The broader implications

Africa is the youngest continent in the world, with over 400 million youth poised to shape global innovation, work, and markets. How social development systems are designed now will determine whether these young people become engines of growth or face limited opportunity. The Doha Summit provides a global stage for Africa to show that prosperity can be engineered, rather than hoped for.
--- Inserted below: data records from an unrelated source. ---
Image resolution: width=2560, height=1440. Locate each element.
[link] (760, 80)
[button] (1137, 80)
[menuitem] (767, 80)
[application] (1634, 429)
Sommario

The stakes are clear: if social protection, productivity, governance, and financing remain fragmented, progress will remain fragile. But if they are integrated, Africa can demonstrate a model of resilient, inclusive, and sustainable prosperity, one that other regions may learn from in the years ahead.

In Doha, Africa is not just seeking support, it is offering solutions. The message is simple: we need to focus on building prosperity as a system, and with greater collaboration, we can build resilient, inclusive societies where people don’t escape poverty anymore but stay above it.